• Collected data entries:
--------

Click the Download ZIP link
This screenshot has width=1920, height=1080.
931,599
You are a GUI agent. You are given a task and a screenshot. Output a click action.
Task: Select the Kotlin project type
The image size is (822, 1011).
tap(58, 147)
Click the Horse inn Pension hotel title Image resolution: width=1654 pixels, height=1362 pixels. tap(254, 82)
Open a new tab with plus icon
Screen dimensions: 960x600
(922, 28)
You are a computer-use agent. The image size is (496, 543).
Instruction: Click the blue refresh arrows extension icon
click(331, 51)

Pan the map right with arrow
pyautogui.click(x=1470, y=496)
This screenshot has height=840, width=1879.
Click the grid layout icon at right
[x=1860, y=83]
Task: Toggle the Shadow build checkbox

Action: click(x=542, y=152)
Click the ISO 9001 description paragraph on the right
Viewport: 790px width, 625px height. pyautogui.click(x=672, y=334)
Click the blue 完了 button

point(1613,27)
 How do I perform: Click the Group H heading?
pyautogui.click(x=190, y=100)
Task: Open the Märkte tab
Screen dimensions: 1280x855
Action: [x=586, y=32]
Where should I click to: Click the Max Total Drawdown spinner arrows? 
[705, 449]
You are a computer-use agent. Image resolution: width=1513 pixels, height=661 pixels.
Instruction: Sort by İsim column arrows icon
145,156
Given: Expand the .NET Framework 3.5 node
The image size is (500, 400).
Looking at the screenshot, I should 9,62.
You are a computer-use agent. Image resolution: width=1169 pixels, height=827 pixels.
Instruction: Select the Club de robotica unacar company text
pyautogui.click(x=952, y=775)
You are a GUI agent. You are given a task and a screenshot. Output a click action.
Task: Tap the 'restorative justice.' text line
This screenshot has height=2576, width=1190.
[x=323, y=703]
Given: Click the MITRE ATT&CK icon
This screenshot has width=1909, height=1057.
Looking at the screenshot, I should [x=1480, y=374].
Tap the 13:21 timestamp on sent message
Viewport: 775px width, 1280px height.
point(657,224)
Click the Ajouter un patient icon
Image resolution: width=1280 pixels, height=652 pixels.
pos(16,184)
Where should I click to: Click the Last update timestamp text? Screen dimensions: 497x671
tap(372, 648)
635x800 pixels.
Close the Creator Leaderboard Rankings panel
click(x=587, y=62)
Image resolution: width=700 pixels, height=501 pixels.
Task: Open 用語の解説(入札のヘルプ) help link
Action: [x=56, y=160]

--------

• Activity: How many lines above contain the word "computer"? Reply with only the number.

• Solution for this exercise: 3